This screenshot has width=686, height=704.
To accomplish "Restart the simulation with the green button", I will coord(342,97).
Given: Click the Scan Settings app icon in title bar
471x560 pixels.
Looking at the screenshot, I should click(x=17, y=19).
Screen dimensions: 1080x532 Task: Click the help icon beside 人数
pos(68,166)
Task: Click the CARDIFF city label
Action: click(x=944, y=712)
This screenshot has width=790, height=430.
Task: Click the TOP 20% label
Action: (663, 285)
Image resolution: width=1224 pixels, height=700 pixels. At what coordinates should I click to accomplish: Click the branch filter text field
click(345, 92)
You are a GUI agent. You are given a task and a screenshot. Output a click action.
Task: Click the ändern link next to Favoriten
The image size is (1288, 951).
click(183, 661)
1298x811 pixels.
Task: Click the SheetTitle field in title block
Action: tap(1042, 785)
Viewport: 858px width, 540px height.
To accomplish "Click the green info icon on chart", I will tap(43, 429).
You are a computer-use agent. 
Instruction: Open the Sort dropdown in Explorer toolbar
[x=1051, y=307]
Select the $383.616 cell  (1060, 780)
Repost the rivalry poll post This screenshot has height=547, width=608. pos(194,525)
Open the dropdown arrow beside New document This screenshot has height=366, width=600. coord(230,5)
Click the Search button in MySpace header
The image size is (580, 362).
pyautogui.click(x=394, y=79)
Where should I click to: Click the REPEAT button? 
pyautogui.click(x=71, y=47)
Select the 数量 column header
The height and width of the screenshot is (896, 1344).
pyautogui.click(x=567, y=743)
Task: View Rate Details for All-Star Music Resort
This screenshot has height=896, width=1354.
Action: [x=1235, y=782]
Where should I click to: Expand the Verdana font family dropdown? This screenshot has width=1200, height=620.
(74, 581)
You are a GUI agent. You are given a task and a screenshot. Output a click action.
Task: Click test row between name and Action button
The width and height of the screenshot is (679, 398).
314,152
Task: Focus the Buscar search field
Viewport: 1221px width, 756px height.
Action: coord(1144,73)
^^^^
- **Task to complete**
Your answer should consist of the lines above that hold the word "green", copied exactly.

- **Output for this task**
To accomplish "Restart the simulation with the green button", I will coord(342,97).
To accomplish "Click the green info icon on chart", I will tap(43, 429).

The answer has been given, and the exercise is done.